Les empreintes des lèvres
Par lipsprints le mercredi, 6 février 2008, 10:30 - Modalités - Lien permanent
Un extrait du résumé de projet de Mémoire de DEA en paléoanthropologie sur le thème
« Les empreintes des lèvres, moyens biométriques d’identification et d’authentification de la personne : spécificités des sujets mélanodermes africains » et le sommaire.
Tout comme les empreintes digitales (dactyloscopie), des arcades dentaires (moulages, odontogrammes), génétiques (ADN, groupes sanguins ABO), des papilles palatines (rugoscopie), l’iris de l’œil,… les empreintes des lèvres (chéiloscopie) sont des dérivés et produits du corps humain susceptible de fournir des caractéristiques biologiques et des indices biométriques à l’identification et l’authentification de la personne vivante ou décédée.
L’analyse comparative des empreintes des lèvres (tourbillons, arches, boucles, mailles, lignes, branches,…) tout comme celles des doigts, associée aux stigmates embryopathologiques innés ou acquis (mutilations ou perforations) constitue une des certitudes scientifiques et distinctives de cette personne.
Les applications de la chéiloscopie ont dépassé le cadre habituel de l’identité judiciaire pour s’étendre aux identifications des victimes de catastrophes de masse, à l’autopsie oro-faciale et à la sécurité publique et privée (surveillance des frontières et aéroports, de l’immigration ou codes d’accès aux domiciles ou bureaux,…).
L’identification par les empreintes labiales, quoique peu utilisée (ou utilisées que par les spécialistes), offrent de nombreuses perspectives et avantages aux systèmes biométriques actuels. Elles sont rapides, aisées pour les spécialistes, peu onéreuses, discrètes, infalsifiables et respectueuses de la dignité humaine.
Les objectifs de notre étude consisteront :
- D’une façon générale, à constituer une base de données pour compléter celles déjà existantes, à partir de l’enregistrement des empreintes labiales comme moyens biométriques d’identification et d’authentification de la personne à adapter aux sujets mélanodermes africains
- D’une façon spécifiques, à élaborer une méthodologie d’enregistrement utilisable par tous les spécialistes de Police judiciaire, et à effectuer une étude comparative d’avec celles des autres types humains (dimorphisme ethnique ?)
Les protocoles d’enregistrement physique des empreintes labiales sont maîtrisés :
- par la méthode du « rouleau » sur un support papier (d’une commissure labiale à l’autre), les lèvres ‘’encrées’’ ou maquillées au rouge à lèvres prononçant « HO » en labioclusion, avec ou sans poudre magnétique (proposée par LABORIER et col.)

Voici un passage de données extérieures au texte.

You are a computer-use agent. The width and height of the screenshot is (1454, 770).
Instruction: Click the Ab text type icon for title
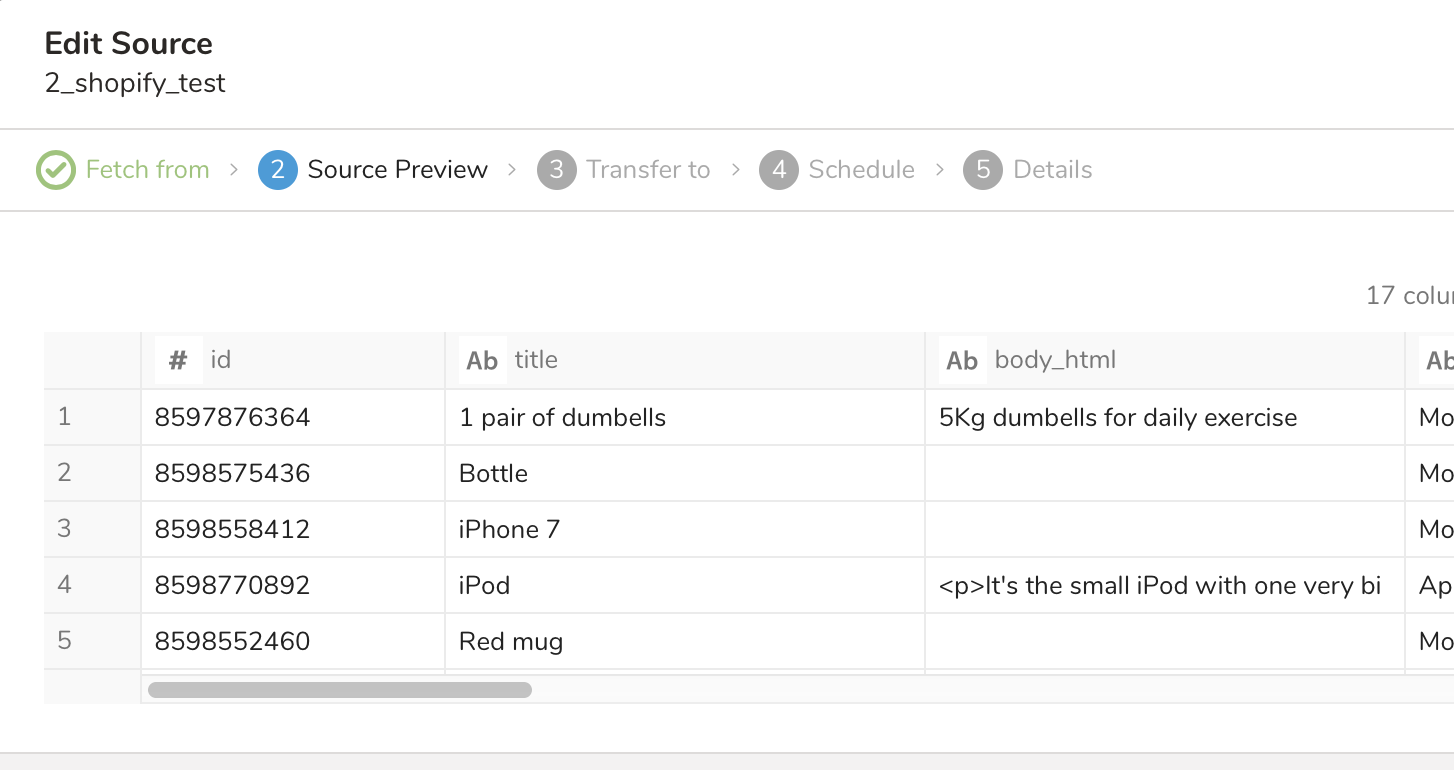click(482, 361)
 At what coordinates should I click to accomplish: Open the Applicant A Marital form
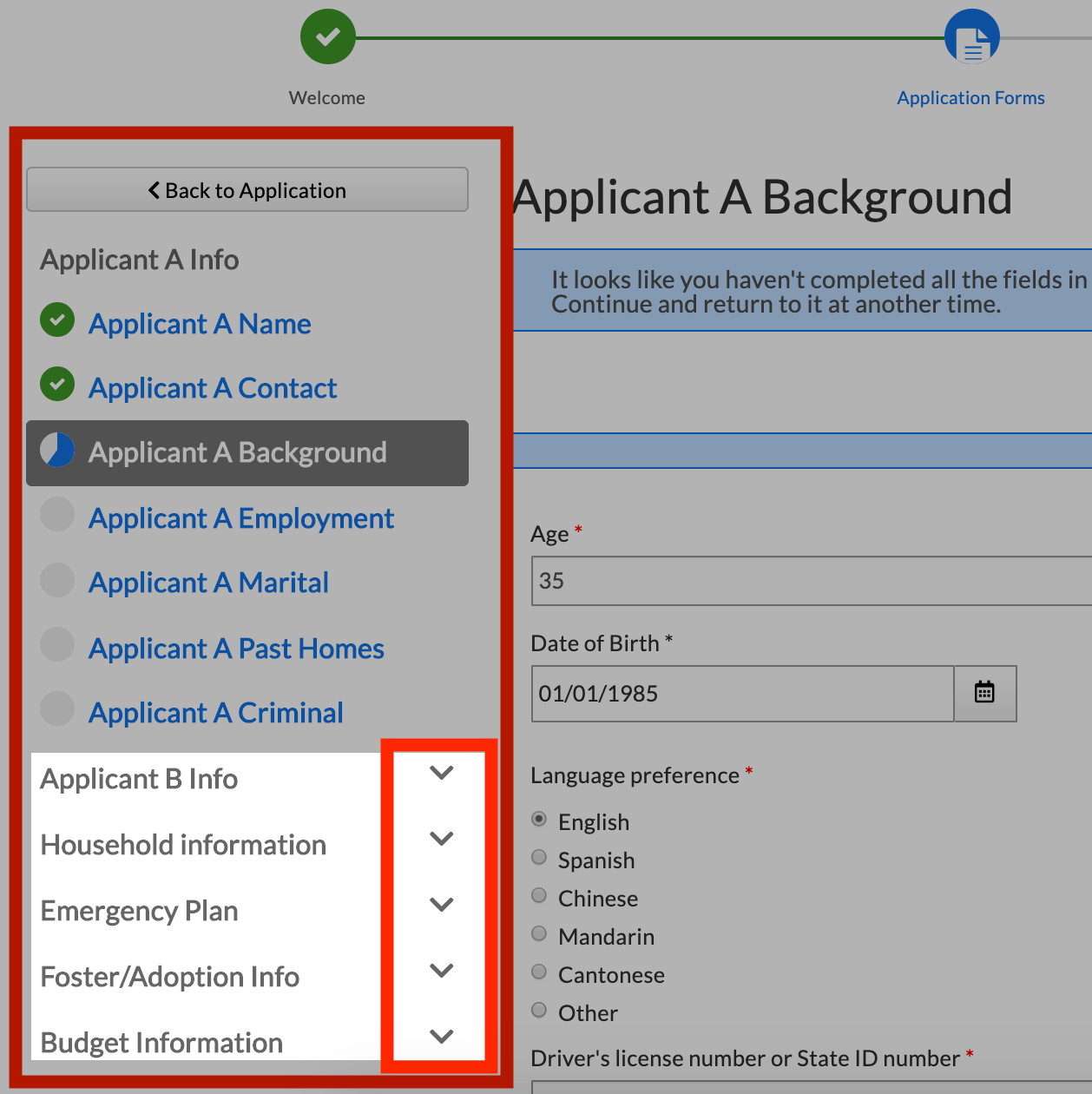(x=208, y=583)
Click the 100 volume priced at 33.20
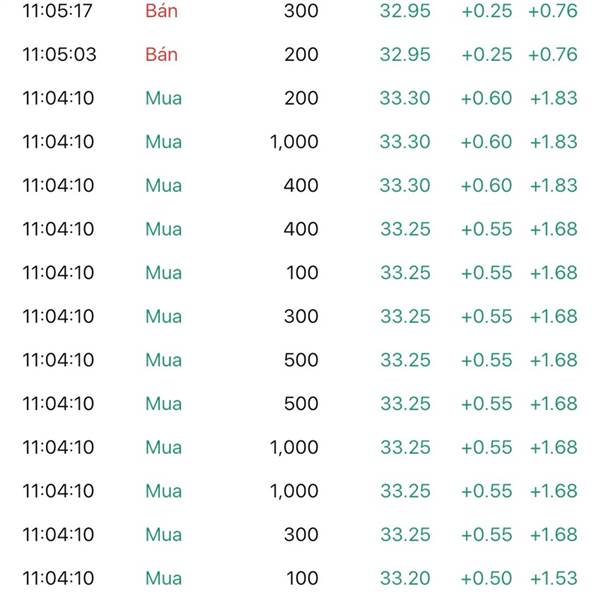600x600 pixels. point(301,578)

- par la révélation au pinceau imprégné d’un produit révélateur, appliqué sur un verre à boire utilisé ou un crayon à papier mordu par celui dont les empreintes sont recherchées (méthode de la police judiciaire)
- par la photographie numérique agrandie, solarisée et estampée au cyan/bleu (colorant utilisé par BOUHAFA et col.)
Ces empreintes sont ensuite analysées et comparées par « effet miroir » ou directement avec des enregistrements antérieurs.
Nous recherchons :
Pour faire avancer nos travaux et améliorer nos résultats, il nous est venu l’idée d’introduire la technologie des capteurs d’empreintes pour obtenir un nombre plus grand d’enregistrements, une meilleure numérisation des munities, un stockage plus sûre des données et une identification plus rapide, plus fiable et plus précis, à partir d’un logiciel d’identification construit sur le même modèle opératoire que celui des empreintes digitales. Nous sommes à la recherche de ces types de capteurs.
Ce travail est un des axes de recherche actuel du Laboratoire de Bio morphologie et Imagerie de L'UFR d'ODONTOSTOMATOLOGIE d'Abidjan en collaboration avec l'INSTITUT des Sciences anthropologiques du Développement (ISAD).
Ce laboratoire est dirigé par le PR. DJAHA KONAN. Il a l'assistance du DR. Claude LABORIER de l'ASSOCIATION Française d'IDENTIFICATION Odontologique (AFIO) pour ce travail, en instance de présentation.